Enter Michael Jackson, grabbing his crotch. And by "his" I mean Macaulay Culkin's.
Following a series of financially draining legal battles and career hits, the perennial post-op has put his famed Neverland Ranch up for auction. You know, that place with the amusement park rides and cotton candy,
just like a ranch. Perhaps the lucky buyer will bring some cattle in and legitimize the joint, who knows? All we know for sure is that things have been looking down for MJ ever since newspapers started running headlines like “Wacko Jacko Fondles Sacko.” Pedophilia, one could infer, is a financial killer.
But how mistaken you'd be, my shortsighted friend! For in the right circumstances, can it not also be a money-making proposition? Take the inspiring story of Louis Conradt, the late former prosecutor who is best known for his guest appearance on NBC's
To Catch a Predator. After he shot himself in shame and humiliation, his family sued NBC for 100 million dollars in damages. And it's starting to look like they might just get it.

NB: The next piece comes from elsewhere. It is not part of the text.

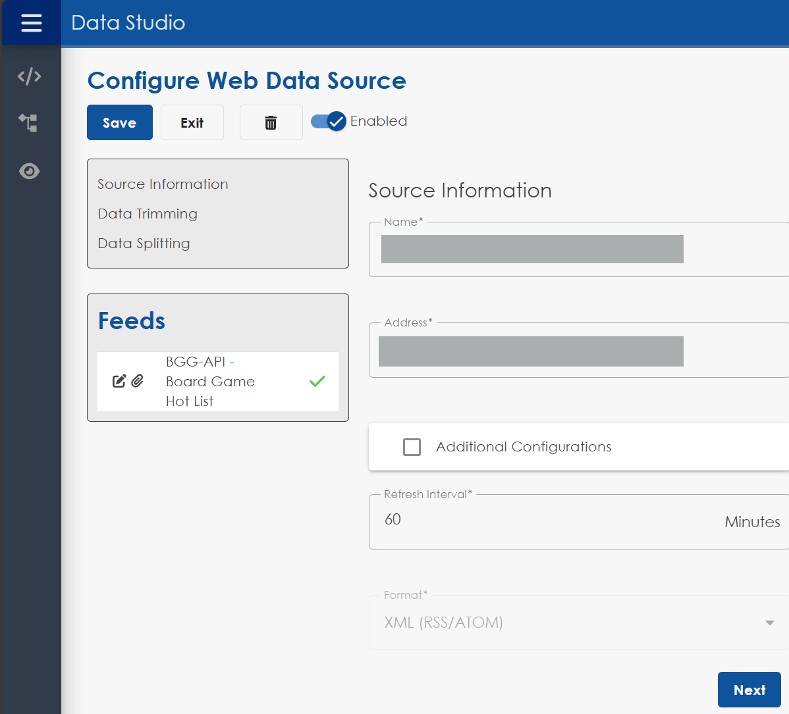This screenshot has width=789, height=714.
Task: Open the Data Splitting section
Action: (x=144, y=243)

So, let's recap. Pedophilia = financial ruin. But, pedophilia + suicide = big bucks! The question becomes: is suicide the only variable one can combine with child molestation to create financial opportunities? Perhaps adding a public apology or religious conversion into the mix would generate some capitol. Maybe adding a murder would push the whole thing back around to positive. What about molesting an old person to cancel out the pedophilia?
It's clearly a complex issue, and one that I trust is currently being pondered by the finest minds in modern Pedonomics.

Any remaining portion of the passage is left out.